Objectif: D'après l'entretien sur la politique commerciale, pour quelle raison l'accord de libre-échange avec les États-Unis représente-t-il un enjeu très important ? Indiquez aussi ce qui en découle quant à la manière de l'aborder.

Source:
L’accord de libre-échange avec les Etats-Unis est un enjeu très important parce qu’il implique deux grandes puissances économiques et commerciales. Ce que l’on va faire ensemble constituera une référence pour le reste du monde. Il faut donc l’aborder sérieusement, pas de manière précipitée.
Tout ceci fait partie de mon travail. Mais je n’aime pas trop les positions flamboyantes où l’on se retrouve tout seul à la fin… Je n’ai pas le complexe de Cyrano. Moi je préfère convaincre, trouver des points d’appui. Nous sommes 27 Etats-membres, je préfère que nous trouvions des compromis : je sais que je peux compter sur l’appui des Espagnols, des Italiens, j’ai vu mon homologue anglais Lord Green, et j’irai voir les Allemands et les Européens du nord.
Le Moci. Ce serait presque la fin de l’OMC en tant qu’organisme gestionnaire et animateur de grands traités…
N. B. Le multilatéralisme est en panne. Ce qui fonctionne bien à l’OMC c’est l’ORD (organe de gestion des différents). Je suis allée voir Pascal Lamy à Genève, c’est l’un des premiers que j’ai rencontré. L’OMC a bien marché dans la période où les barrières politiques sont tombées, après la chute du mur de Berlin. Mais depuis lors, le monde a profondément changé, l’OMC ne s’est pas renouvelée et le cycle de Doha s’est enlisé. Je suis favorable au multilatéralisme, bien sûr. J’observe aussi que de grands blocs régionaux sont en train de se constituer, comme avec le projet d’accord Transpacifique, avec les Etats-Unis, ou les évolutions de l’Asean (Association des nations d’Asie du Sud-Est). Mais on ne peut pas priver nos entreprises des armes qu’ont les autres.
Il faut que la France trouve sa place dans la mondialisation, je pense qu’elle a les moyens et les atouts pour le faire. C’est ça l’enjeu, ce n’est pas d’avoir des débats théoriques sur pour ou contre la mondialisation car elle est là. Je préfère qu’elle se fasse sur des bases dont nous sommes proches.

Section des données:
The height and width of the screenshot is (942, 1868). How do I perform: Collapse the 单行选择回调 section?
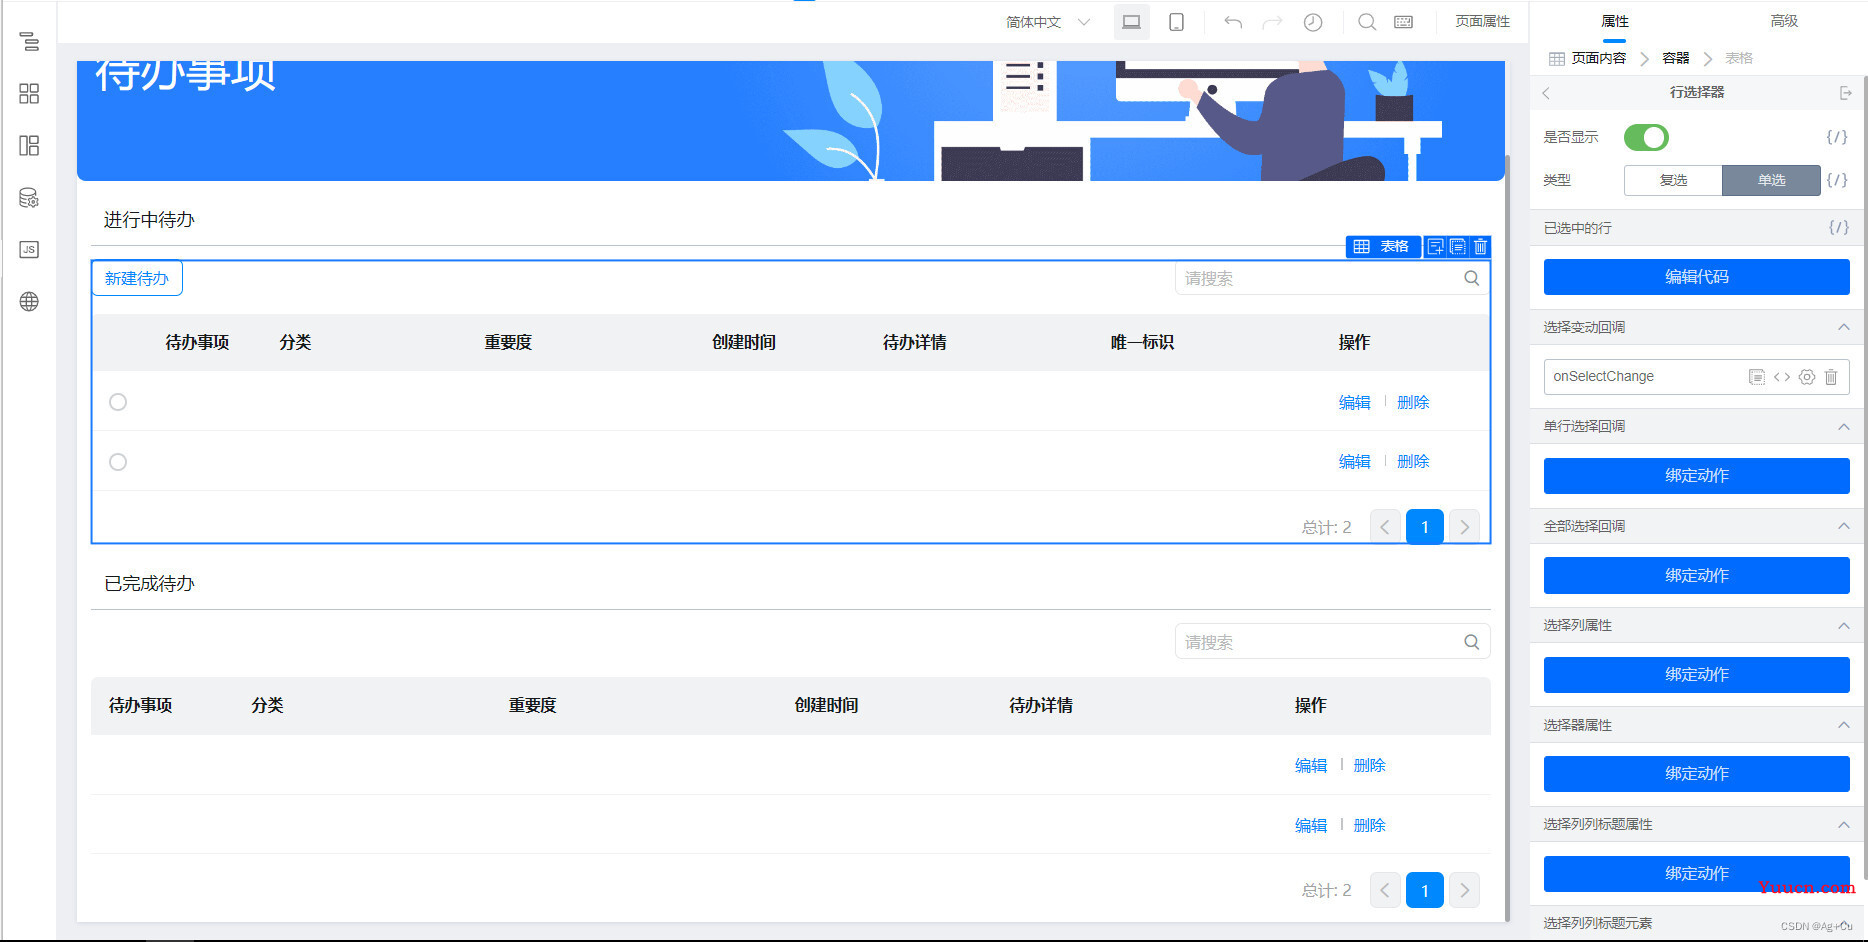(1843, 427)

Résultat obtenu: Cet accord implique deux grandes puissances économiques et commerciales, et ce qu'elles feront ensemble servira de référence pour le reste du monde. Il faut donc l'aborder sérieusement, sans précipitation.